All of this is fuel for BlackBerry's turnaround ambitions. The company hopes its next-generation BlackBerry 10 platform, led by the Z10, gives existing BlackBerry users a reason to upgrade and simultaneously attracts customers who dumped the messaging-centric phones for iPhones or Android smartphones. In a true make-or-break moment, the success or failure of BlackBerry 10 and the Z10 will weigh heavily on the ultimate fate of the company.
The real test, however, will be how BlackBerry fares in the U.S. market. AT&T is on track as the first carrier to debut the BlackBerry Z10, which is already available for preorder and hits stores on March 22. Verizon Wireless said yesterday that it would sell the Z10 six days later. T-Mobile USA also has committed to selling the phone.
Why is the U.S. so important? The U.S. represents BlackBerry's biggest market, or an estimated 20 percent of total subscribers, according to Mark Sue, an analyst at RBC Capital. It's also where BlackBerry has been hit the hardest by rivals, and where the company needs to prove it can still compete against the heightened field of smartphone players.

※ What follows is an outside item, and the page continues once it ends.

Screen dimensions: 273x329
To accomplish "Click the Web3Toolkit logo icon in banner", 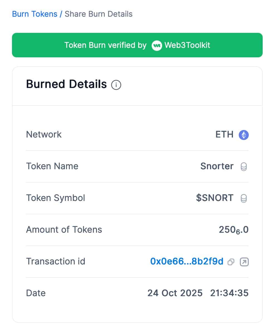I will 157,45.
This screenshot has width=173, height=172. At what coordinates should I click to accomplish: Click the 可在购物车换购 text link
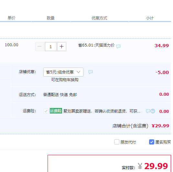click(65, 80)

It's important enough that BlackBerry plans to hold another launch party on March 21 to drum up more attention for the Z10. The company sent out invitations to the shindig today.
But it's here that the data stops looking so rosy. Early checks of preorders at AT&T show much less consumer interest than at the Canadian and U.K. carriers, Sue said in a research note issued today. While the carriers will sell the new BlackBerrys, the early support appears tepid. Sprint Nextel, for instance, is skipping the Z10, although it will sell the keyboard-packing BlackBerry Q10, and will reportedly sell its own all touch-screen BlackBerry.

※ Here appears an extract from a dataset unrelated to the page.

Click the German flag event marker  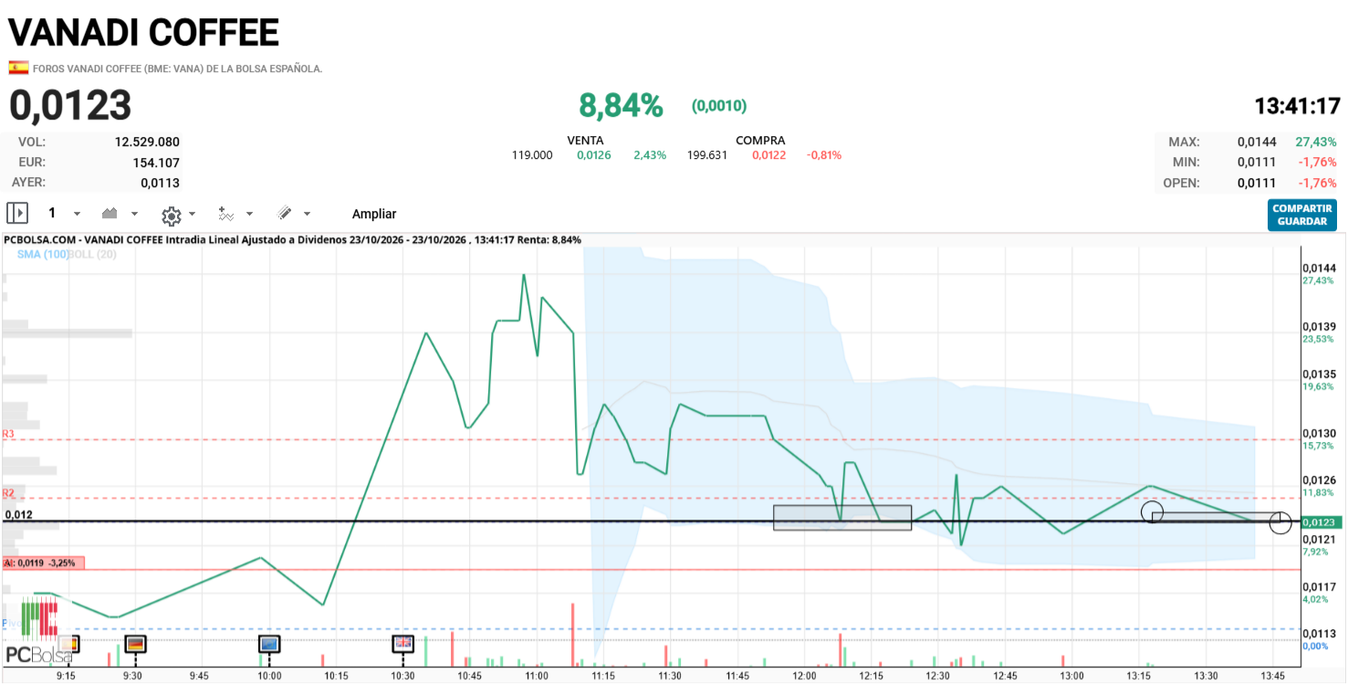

The coming weeks will be crucial for BlackBerry and its mission to recapture the interest of consumers. Its executives have talked about increased carrier support, so it'll be up to BlackBerry's partners to step up their promotional efforts. At this point, it's unclear how enthusiastic they will be.
The Z10 launches at a difficult time. Samsung Electronics' Galaxy S4 is scheduled to be unveiled later today, and the attractive HTC One, despite suffering delays, will come next month. Sue noted that a heavily discounted Galaxy S3 could also pose a threat to BlackBerry.

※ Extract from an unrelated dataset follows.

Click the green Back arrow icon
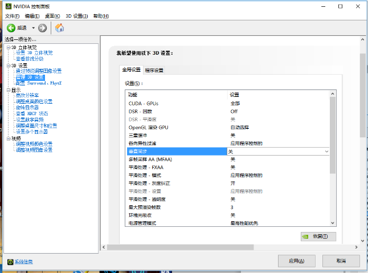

While the rise of Android has hurt BlackBerry significantly in some of its largest markets, Samsung in particular is going directly after BlackBerry's core business. The company has shifted the tone of its commercials to highlight the phone's workplace features, and a high-level Samsung executive told CNET that the enterprise is a major priority this year.
That's bad news for BlackBerry, which has long had a lock on the business world, only to see it lose some share to iPhone. Android has been less successful because of the perception that it is less secure, but Samsung is trying to change that.
Not to be outdone, BlackBerry said it would launch its Secure Work Space service, which allows users to separate their work and personal data, on Android and iOS in the second quarter.
BlackBerry, meanwhile, has enjoyed other bits of good news. Its phones sold out in India in two days. The Z10 is the fifth phone in Carphone Warehouse's top 10 monthly phones in the U.K. Sue said BlackBerry appears to be wooing back some of its former users, with 45 percent of Z10 buyers coming from an iPhone or Android device.
The next potential catalyst is the BlackBerry Q10, which will likely attract the hardcore users still addicted to the physical keyboard. Until then, BlackBerry will have to wait and hope that it can keep its strong early run going.